# [WORK TO BE COMPLETED]
Please repeat the lines starting at the first one and ending at the line containing "Looking at the screenshot, I should pos(712,558).", renaming "bookmark sidebar" to "reading list" and leaving everything else unchanged.
>>>>
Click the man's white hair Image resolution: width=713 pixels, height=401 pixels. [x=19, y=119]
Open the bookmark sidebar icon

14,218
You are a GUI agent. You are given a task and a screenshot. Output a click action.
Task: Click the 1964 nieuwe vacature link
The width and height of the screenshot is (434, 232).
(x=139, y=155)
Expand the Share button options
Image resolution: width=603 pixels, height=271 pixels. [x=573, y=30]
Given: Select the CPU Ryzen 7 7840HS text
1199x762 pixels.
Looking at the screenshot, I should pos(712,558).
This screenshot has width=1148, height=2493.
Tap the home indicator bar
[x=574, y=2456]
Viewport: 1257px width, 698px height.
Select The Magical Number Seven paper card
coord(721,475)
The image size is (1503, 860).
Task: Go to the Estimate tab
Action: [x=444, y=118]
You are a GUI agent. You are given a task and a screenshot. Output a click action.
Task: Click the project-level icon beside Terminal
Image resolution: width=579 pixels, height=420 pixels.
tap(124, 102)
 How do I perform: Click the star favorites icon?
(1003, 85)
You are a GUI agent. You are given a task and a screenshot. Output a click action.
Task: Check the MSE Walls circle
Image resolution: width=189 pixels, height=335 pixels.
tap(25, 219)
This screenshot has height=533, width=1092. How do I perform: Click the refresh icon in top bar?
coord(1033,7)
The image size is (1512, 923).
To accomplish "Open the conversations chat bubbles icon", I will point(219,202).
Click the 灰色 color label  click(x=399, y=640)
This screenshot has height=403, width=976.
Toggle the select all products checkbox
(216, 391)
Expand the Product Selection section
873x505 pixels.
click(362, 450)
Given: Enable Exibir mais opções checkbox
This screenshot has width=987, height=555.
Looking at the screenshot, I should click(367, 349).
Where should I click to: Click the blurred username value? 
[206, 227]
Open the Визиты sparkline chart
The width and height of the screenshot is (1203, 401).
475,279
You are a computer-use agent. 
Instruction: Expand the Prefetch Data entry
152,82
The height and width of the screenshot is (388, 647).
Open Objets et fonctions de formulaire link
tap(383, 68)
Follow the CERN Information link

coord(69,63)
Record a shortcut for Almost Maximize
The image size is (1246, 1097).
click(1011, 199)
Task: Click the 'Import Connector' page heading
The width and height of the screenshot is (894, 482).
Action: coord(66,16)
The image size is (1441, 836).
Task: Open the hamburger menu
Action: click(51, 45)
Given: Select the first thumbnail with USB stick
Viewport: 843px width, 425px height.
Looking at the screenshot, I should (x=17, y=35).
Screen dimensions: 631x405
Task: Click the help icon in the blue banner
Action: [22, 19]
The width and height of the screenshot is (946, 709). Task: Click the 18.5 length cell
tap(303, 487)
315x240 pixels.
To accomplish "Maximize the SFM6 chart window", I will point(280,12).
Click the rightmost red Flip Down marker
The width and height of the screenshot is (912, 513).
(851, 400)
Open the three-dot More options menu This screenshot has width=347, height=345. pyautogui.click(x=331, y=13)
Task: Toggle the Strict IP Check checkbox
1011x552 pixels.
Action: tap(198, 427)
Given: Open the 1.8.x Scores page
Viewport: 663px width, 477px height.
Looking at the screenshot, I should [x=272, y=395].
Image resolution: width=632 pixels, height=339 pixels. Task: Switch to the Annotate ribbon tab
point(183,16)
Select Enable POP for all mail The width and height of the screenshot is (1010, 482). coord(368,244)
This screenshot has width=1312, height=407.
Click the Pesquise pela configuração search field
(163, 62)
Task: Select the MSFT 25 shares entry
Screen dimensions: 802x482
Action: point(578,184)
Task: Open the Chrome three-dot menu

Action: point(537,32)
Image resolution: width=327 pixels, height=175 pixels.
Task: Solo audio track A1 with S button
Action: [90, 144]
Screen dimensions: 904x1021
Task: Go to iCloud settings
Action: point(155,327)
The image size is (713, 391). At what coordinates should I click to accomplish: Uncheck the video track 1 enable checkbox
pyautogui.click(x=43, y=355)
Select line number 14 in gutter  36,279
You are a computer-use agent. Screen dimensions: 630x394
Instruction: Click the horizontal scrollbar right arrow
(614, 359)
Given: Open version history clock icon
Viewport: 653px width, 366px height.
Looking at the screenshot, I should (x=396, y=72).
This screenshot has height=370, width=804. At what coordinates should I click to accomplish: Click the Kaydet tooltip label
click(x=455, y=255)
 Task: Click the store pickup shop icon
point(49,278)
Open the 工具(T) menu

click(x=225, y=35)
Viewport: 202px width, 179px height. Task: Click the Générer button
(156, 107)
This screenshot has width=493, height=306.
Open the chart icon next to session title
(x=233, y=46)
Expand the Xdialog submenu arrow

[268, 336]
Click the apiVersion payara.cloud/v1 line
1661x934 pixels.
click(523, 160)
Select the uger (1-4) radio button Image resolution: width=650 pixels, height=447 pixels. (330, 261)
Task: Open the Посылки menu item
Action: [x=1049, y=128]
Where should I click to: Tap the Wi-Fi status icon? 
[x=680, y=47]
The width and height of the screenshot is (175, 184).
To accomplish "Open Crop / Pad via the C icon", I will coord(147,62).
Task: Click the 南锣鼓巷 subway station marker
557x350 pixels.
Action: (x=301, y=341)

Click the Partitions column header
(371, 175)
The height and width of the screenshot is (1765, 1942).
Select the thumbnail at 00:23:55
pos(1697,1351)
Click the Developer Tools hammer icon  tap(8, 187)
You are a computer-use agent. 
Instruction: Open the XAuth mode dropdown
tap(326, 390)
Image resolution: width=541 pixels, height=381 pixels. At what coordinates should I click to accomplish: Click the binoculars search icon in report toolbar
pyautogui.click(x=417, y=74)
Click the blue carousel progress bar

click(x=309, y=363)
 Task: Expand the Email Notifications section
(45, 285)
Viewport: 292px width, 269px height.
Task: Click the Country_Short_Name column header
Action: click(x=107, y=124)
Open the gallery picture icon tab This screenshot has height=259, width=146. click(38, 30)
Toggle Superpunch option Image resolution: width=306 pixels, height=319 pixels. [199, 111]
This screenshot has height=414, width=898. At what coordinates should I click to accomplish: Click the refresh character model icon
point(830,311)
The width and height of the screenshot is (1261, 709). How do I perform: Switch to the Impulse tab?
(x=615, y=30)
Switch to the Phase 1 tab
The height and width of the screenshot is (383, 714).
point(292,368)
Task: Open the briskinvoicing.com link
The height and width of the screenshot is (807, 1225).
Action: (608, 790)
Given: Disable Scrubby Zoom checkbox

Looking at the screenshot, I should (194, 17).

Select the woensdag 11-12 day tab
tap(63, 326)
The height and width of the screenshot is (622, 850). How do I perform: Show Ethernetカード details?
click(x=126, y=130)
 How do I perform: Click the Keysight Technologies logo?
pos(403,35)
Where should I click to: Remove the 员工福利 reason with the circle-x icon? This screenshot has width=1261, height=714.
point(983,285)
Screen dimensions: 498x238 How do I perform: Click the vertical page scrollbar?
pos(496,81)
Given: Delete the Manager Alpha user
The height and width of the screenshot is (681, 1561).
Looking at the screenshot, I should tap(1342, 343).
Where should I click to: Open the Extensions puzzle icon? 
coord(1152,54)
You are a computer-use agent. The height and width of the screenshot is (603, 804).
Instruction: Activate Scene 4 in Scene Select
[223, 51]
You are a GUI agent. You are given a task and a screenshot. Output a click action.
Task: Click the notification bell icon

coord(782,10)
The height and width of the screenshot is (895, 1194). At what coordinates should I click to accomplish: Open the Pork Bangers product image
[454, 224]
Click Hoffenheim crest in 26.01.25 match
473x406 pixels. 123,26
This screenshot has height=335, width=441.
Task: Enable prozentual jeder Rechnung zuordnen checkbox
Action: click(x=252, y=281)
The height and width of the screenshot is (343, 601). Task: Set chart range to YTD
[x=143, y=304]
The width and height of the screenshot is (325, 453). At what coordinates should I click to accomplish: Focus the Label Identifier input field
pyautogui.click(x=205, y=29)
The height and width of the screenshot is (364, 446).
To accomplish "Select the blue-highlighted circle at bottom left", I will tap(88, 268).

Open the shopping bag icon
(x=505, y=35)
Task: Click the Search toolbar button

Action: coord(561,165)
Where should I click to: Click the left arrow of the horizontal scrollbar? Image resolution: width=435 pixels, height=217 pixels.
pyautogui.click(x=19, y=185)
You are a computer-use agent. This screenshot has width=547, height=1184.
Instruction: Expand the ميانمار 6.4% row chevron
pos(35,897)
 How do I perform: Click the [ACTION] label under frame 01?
<<<<
# [ANSWER BELOW]
Click the man's white hair Image resolution: width=713 pixels, height=401 pixels. [x=19, y=119]
Open the reading list icon

14,218
You are a GUI agent. You are given a task and a screenshot. Output a click action.
Task: Click the 1964 nieuwe vacature link
The width and height of the screenshot is (434, 232).
(x=139, y=155)
Expand the Share button options
Image resolution: width=603 pixels, height=271 pixels. [x=573, y=30]
Given: Select the CPU Ryzen 7 7840HS text
1199x762 pixels.
Looking at the screenshot, I should pos(712,558).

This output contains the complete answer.